Vargas Llosa, arropado en su residencia madrileña, no sale de su asombro. “¿Dónde fallamos?”, le pregunta a sus amigos José María Aznar, Luis A. Lacalle y Julio M. Sanguinetti.
Hace algunas semanas, fue entrevistado por el diario madrileño El País. Confinado entre libros, Vargas Llosa habló y no se alejó un ápice de sus convicciones. Pero sus declaraciones dejan entrever una cierta incomodidad en cuanto a la fundamentación liberal y anti-Estado que tanto pregona. El escenario de pandemia parece desencajarlo.
“Con el progreso creímos dominada la naturaleza”, dijo en el inicio de su desorientación.
Claro, para Vargas Llosa lo que él llama “progreso” es la libertad, el libre mercado, la iniciativa privada por encima de la acción del Estado y el bien común. (Habría que ver qué es el “progreso” o qué significa y que alcances tiene ese vocablo).
“Nos habíamos confiado en que el progreso había traído tantos beneficios que ya no habría sorpresas desagradables. ¡Pues no! Las sorpresas desagradables están a la puerta”, agrega, sorprendido.
Un liberal es un antidogmático, por definición. El problema es que la ortodoxia liberal se crea su propio dogma y eso es una casa sin luz ni ventana.

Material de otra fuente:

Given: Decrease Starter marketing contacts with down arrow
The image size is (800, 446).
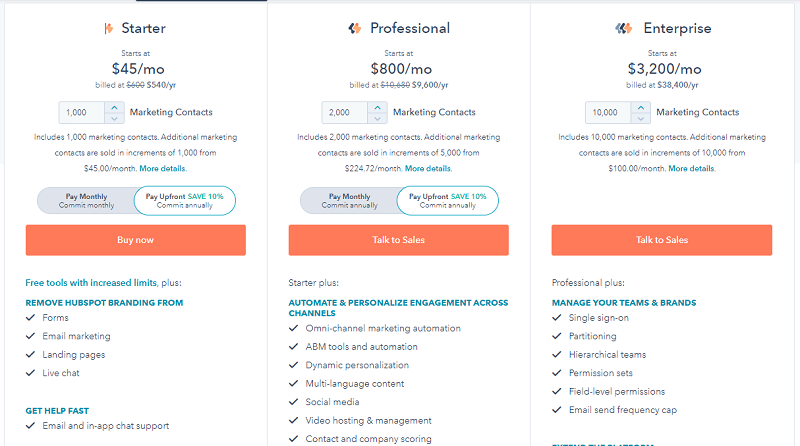Looking at the screenshot, I should [114, 118].
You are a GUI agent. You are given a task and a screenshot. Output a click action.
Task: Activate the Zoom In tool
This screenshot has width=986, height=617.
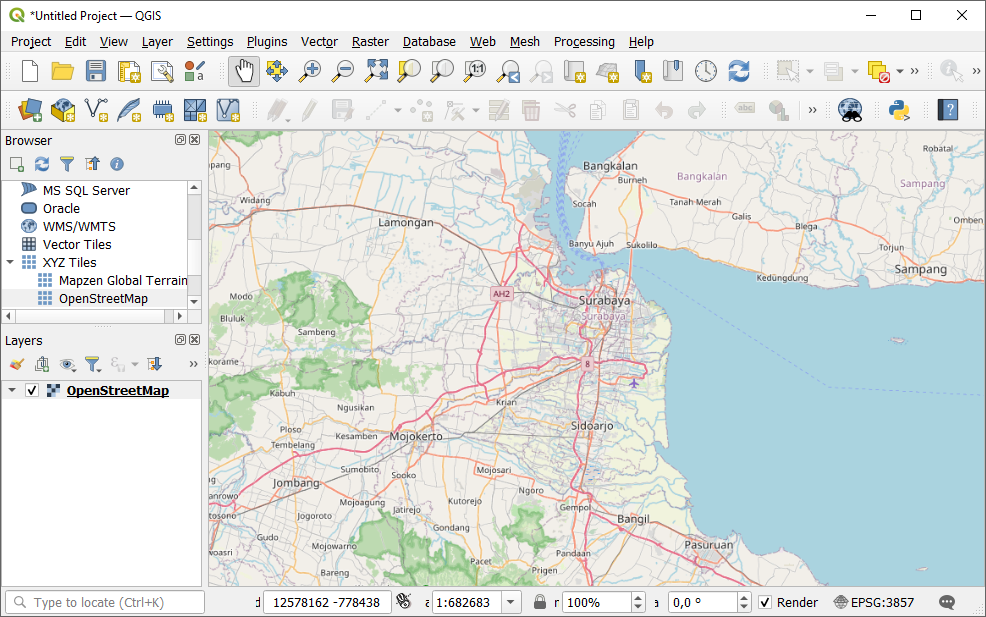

Por aquí en Uruguay hay similares incomodidades. Varios economistas -aduladores del liberalismo ortodoxo- tienen severas dificultades para entender la situación y muerden el freno cuando se anuncia que el Estado o los Estados deben tener una actitud reactivadora fundamental en esta coyuntura.
La desconcertación se agravó cuando el presidente Lacalle -vivo él- dijo que estaba leyendo a Keynes.
Como está-están desconcertados, se les ocurrió escribir un manifiesto liberal con las firmas arriba mencionadas. Y no me van a creer: en el manifiesto mencionan a Cuba y Venezuela. ¿De no creer!
Igual ese documento no tuvo mucho eco: Angela Merkel, una de las líderes mundiales más relevantes en estos momentos, propuso que el Estado asista a Adidas.
Causa gracia cómo los economistas liberales ortodoxos uruguayos se sientan frente al televisor, con tapabocas y la biblia, para escuchar al presidente Lacalle como interviene en el mercado desde el Estado.
El pasado martes 26, Vargas Llosa tuvo un pico de presión. Sus médicos no encontraron razones para esos niveles de presión sanguínea, hasta que la esposa del escritor peruano encontró una información que estaba en la pantalla del notebook del escritor: “El Banco de España aboga por intervenir el mercado del alquiler”.